● AIM OF THE TASK
Convert the lines of the entries below into a JSON list of strings, one string per line, skipping any blank lines. Leave the pictures out.

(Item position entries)

** start **

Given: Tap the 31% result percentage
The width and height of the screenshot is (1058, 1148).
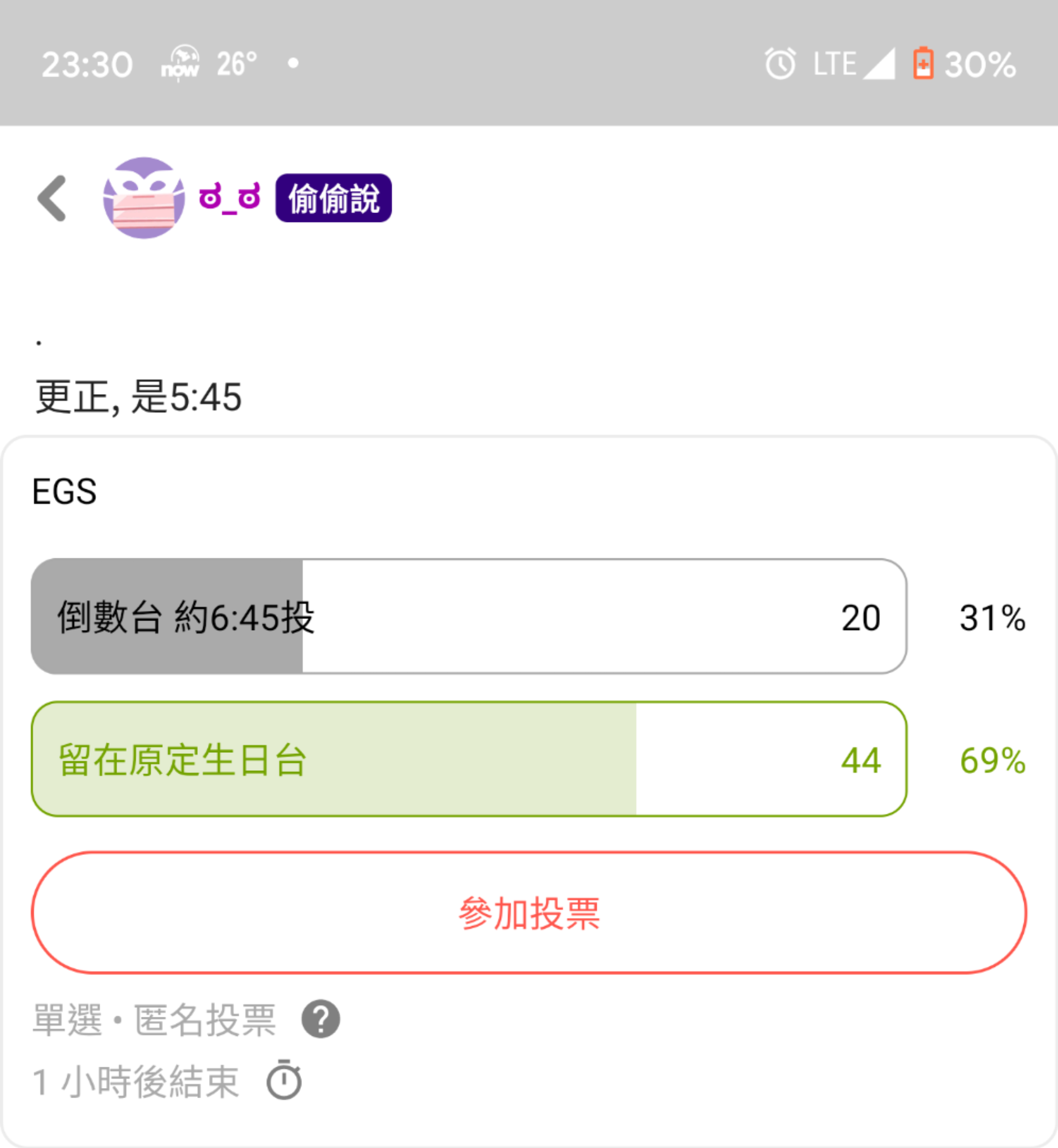Looking at the screenshot, I should click(x=992, y=618).
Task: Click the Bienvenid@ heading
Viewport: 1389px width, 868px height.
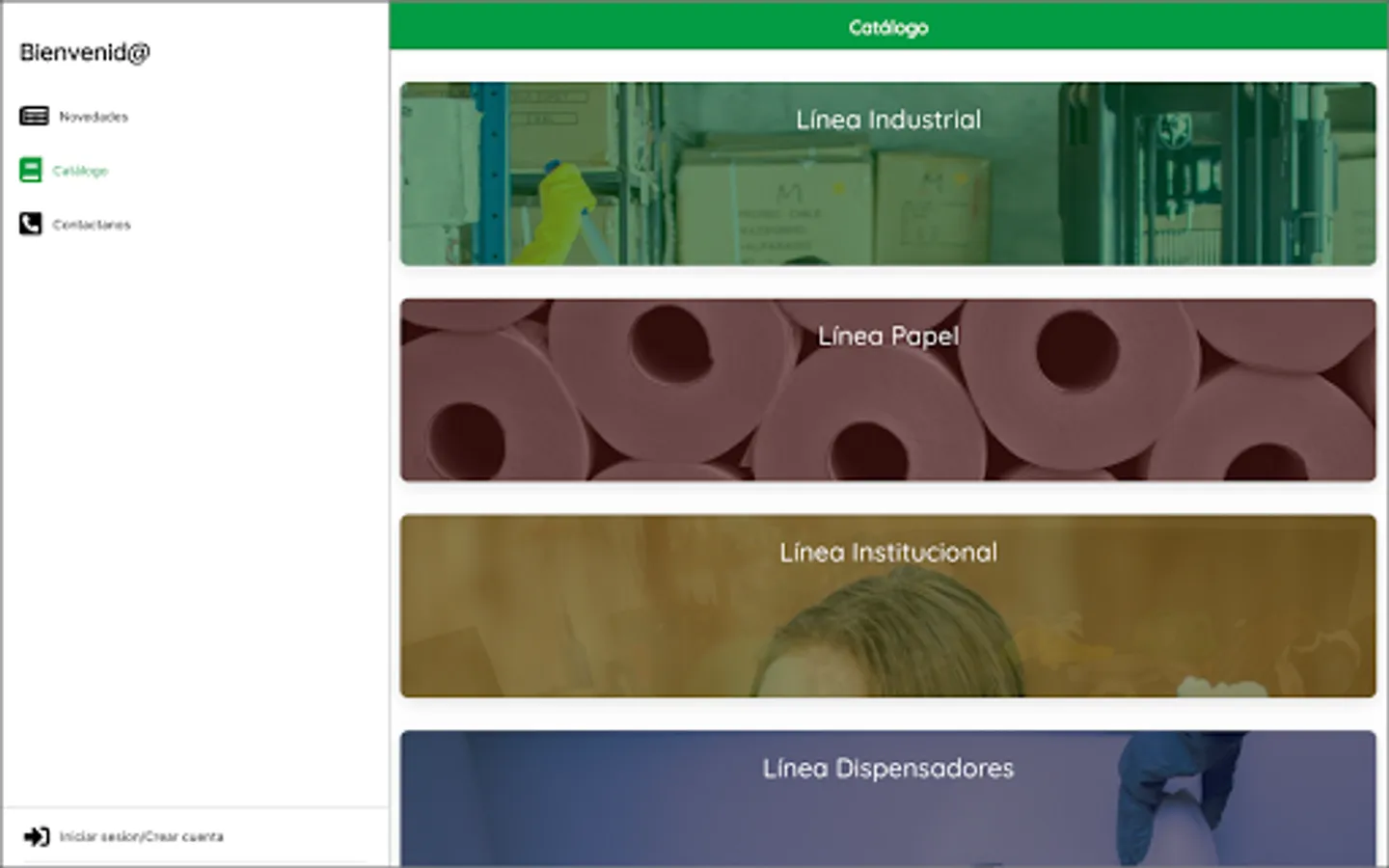Action: 85,52
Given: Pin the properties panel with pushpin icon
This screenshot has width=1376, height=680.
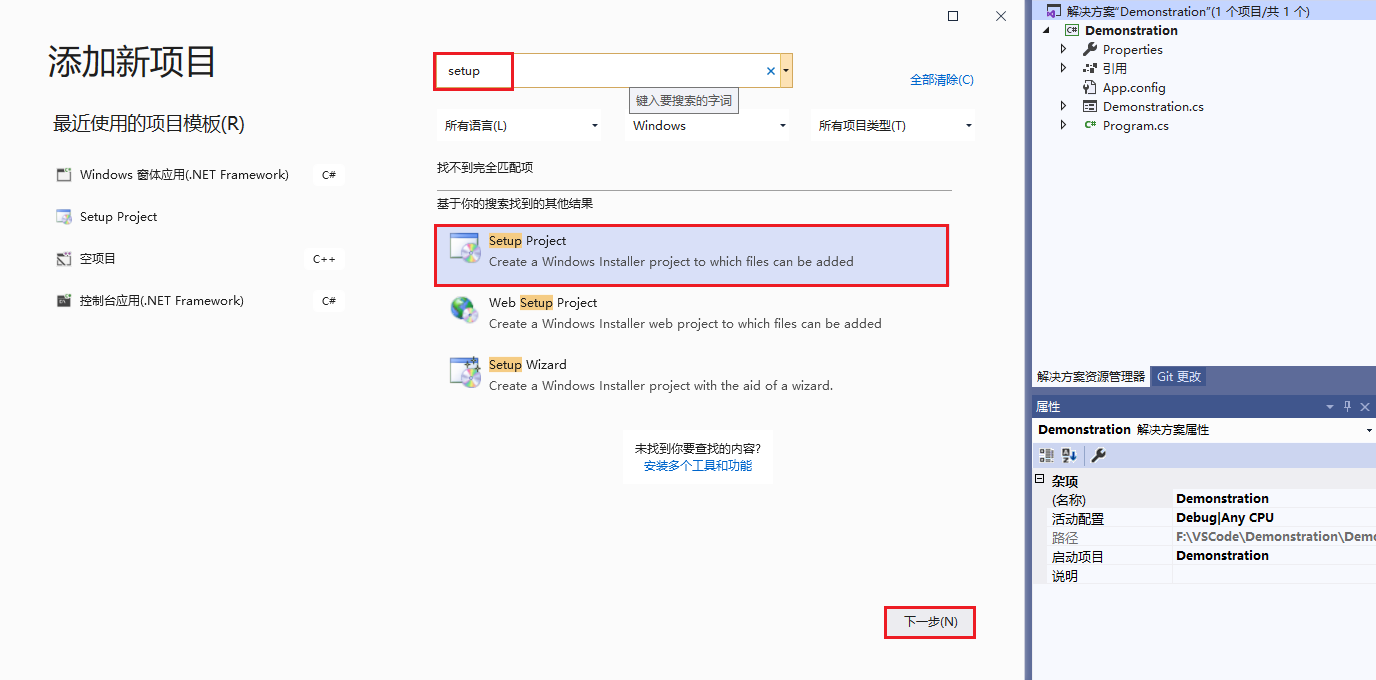Looking at the screenshot, I should click(1347, 406).
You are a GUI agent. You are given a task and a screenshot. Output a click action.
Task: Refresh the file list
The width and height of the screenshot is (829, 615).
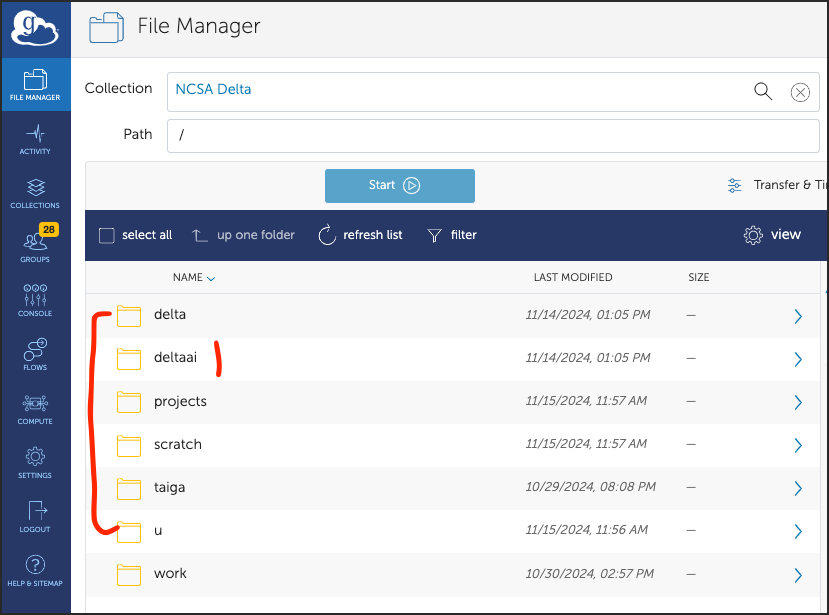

** end **

● RESULT OF THIS EXERCISE
[
  "Given: Tap the 31% result percentage",
  "The width and height of the screenshot is (1058, 1148).",
  "Looking at the screenshot, I should click(x=992, y=618).",
  "Task: Click the Bienvenid@ heading",
  "Viewport: 1389px width, 868px height.",
  "Action: 85,52",
  "Given: Pin the properties panel with pushpin icon",
  "This screenshot has width=1376, height=680.",
  "Looking at the screenshot, I should click(1347, 406).",
  "You are a GUI agent. You are given a task and a screenshot. Output a click action.",
  "Task: Refresh the file list",
  "The width and height of the screenshot is (829, 615)."
]